In developing this new rhetoric, students review web applications for online foreign language instruction, hybrid learning, and distance learning. Students also investigate technology as it relates to traditional classroom teaching as well as online or at-a-distance. For both environments, students discuss how to develop online tasks, create interaction online, construct web pages and give feedback. They also evaluate the implications of technology on learning strategies, course designs, and assessments.

Students are assessed through a series of tasks representing both classroom and real-world applications, including completing two cumulative essays as well as a number of tech-infused mini-lessons where they design a mini-lesson that includes the use of a tech tool.

The most important piece of this generous award sponsored by AT&T is that all of this work helps me better meet the needs of my students, many of whom are teaching and using technology in their own classrooms.

As a unique and important outcome from this course, the following successful e-texts are publically shared:

The collaborative and constructivist nature of this course led to a useful application of the online tool Padlet.

“After thinking more about the 2017 AT&T Faculty-Staff Instructional Technology Awards, I found that going through the process of reflecting on my course was beneficial, centering, and valuable” De Felice said. “The application process helped me articulate my course in terms of technological innovations. That same process gave me the opportunity to view my course with a new perspective. That new perspective has continued beyond the nomination process because I was able to view the results of very impressive faculty and staff at MSU through their summaries and video reflections during the awards luncheon. During that same luncheon, I was also able to make new connections with highly creative and talented scholars and practitioners, and I learned that I will be given the opportunity to share my work in a number of professional development sessions throughout the upcoming academic year.

The application process helped me articulate my course in terms of technological innovations.

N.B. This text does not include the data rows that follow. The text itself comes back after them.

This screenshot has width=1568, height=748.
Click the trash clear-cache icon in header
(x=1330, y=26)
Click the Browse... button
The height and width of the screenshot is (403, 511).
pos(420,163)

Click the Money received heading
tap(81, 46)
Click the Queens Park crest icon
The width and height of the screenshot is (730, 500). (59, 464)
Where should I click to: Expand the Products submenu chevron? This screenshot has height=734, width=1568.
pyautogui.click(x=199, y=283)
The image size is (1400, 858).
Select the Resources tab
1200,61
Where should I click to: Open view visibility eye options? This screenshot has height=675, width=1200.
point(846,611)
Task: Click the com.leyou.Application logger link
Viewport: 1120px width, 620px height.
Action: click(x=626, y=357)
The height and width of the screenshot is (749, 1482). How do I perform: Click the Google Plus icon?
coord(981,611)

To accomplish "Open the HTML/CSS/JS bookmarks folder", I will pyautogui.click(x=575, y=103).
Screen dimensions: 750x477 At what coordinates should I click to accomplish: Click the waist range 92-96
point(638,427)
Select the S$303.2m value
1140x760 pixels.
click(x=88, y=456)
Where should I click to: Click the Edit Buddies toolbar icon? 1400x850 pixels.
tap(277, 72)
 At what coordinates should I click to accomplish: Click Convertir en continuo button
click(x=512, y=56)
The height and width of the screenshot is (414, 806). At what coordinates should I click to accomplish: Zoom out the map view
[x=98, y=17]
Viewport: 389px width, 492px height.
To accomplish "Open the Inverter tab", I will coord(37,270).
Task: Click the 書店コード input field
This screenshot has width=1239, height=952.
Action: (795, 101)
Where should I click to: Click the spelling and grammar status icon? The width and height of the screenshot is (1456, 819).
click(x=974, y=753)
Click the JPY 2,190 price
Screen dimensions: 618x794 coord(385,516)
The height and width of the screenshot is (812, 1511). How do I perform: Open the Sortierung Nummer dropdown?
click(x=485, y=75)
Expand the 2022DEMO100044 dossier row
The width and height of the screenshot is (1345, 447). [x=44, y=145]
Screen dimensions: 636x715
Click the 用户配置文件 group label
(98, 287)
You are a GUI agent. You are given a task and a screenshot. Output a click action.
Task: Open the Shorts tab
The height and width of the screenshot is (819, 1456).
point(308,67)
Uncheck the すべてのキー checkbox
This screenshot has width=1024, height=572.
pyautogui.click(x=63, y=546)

That same process gave me the opportunity to view my course with a new perspective.

“The most important piece of this generous award sponsored by AT&T is that all of this work helps me better meet the needs of my students, many of whom are teaching and using technology in their own classrooms.”

AT&T Awards of Excellence

Initiated by IT Services and funded by AT&T, the annual AT&T Faculty-Staff Instruction Technology Awards program both recognizes and encourage best practices in the use of technology to enhance teaching and learning. Faculty and staff are nominated for the awards by MSU’s campus community or by self-nomination.